Hi, I've read that PIC16F877A can handle 5.5v. I would like to use it's ADC module. Will my circuit below be fine even if I'm using 6v Lead Acid Battery as my input source?

I would like to ask also if you have any idea what's the voltage reading that lead acid batteries are considered dead that it can't power a device fully functional.

Regards,
lloydi12345

 

[ericgibbs]

Hi, I've read that PIC16F877A can handle 5.5v. I would like to use it's ADC module. Will my circuit below be fine even if I'm using 6v Lead Acid Battery as my input source?

I would like to ask also if you have any idea what's the voltage reading that lead acid batteries are considered dead that it can't power a device fully functional.

Regards,
lloydi12345

hi,
If you connect a 6V SLA directly to a PIC's adc input you blow the internal protection diode. DONT.!

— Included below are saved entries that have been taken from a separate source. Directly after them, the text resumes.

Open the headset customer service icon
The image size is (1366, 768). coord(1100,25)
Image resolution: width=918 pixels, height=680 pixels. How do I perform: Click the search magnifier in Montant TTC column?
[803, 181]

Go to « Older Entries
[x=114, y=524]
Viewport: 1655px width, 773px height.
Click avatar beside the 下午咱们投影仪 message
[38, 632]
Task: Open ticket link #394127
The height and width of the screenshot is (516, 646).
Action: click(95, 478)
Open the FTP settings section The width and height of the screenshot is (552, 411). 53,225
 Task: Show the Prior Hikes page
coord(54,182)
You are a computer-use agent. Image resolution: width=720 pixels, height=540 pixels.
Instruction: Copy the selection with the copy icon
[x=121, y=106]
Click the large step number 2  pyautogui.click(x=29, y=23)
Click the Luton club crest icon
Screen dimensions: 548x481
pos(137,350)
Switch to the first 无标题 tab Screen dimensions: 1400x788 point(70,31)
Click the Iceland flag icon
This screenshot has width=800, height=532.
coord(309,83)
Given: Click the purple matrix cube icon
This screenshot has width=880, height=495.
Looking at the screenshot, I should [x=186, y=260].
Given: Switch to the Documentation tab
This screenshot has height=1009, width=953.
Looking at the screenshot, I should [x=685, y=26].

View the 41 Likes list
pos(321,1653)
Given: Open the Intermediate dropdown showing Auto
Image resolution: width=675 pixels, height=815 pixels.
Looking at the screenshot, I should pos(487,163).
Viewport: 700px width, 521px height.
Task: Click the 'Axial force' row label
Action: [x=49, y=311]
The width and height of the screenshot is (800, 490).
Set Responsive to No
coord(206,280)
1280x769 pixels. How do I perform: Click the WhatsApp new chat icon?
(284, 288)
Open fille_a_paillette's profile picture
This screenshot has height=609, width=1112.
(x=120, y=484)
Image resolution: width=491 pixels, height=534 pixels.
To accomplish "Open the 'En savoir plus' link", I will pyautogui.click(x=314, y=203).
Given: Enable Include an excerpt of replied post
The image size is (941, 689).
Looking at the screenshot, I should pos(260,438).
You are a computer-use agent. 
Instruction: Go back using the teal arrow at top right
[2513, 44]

Use a resistive divider to reduce the maximum expected voltage of the battery to 5V or less.

For a 6V SLA I would not try to power a device from it if the Vout is less than 5.5V

 

[Nigel Goodwin]

hi,
If you connect a 6V SLA directly to a PIC's adc input you blow the internal protection diode. DONT.!

I don't see how Eric?, I certainly agree not to do it - but it won't damage the protection diode, that will simply pass the 6V from the SLA through to the power supply pin of the PIC, and may well kill the PIC.

As you said, a simple potential divider is all that's called for.

 

[be80be]

I think the key word here is directly

6V SLA directly

A SLA battery would zap some amps here
with out current limiting resistor

 

[lloydi12345]

Thank you for your replies. I don't get it sorry guys. What I mean is that, I have a voltage divider circuit above. I have one power supply regulated to 5v to power the PIC and another power source for my motors which I will use for ADC input. The 6v above on my schematic is the 6v SLA (Motors' Power source) then it passes through the voltage divider which gives an output of exactly 5v. I'll feed it then to the ADC input of the microcontroller.

 

[ericgibbs]

I don't see how Eric?, I certainly agree not to do it - but it won't damage the protection diode, that will simply pass the 6V from the SLA through to the power supply pin of the PIC, and may well kill the PIC.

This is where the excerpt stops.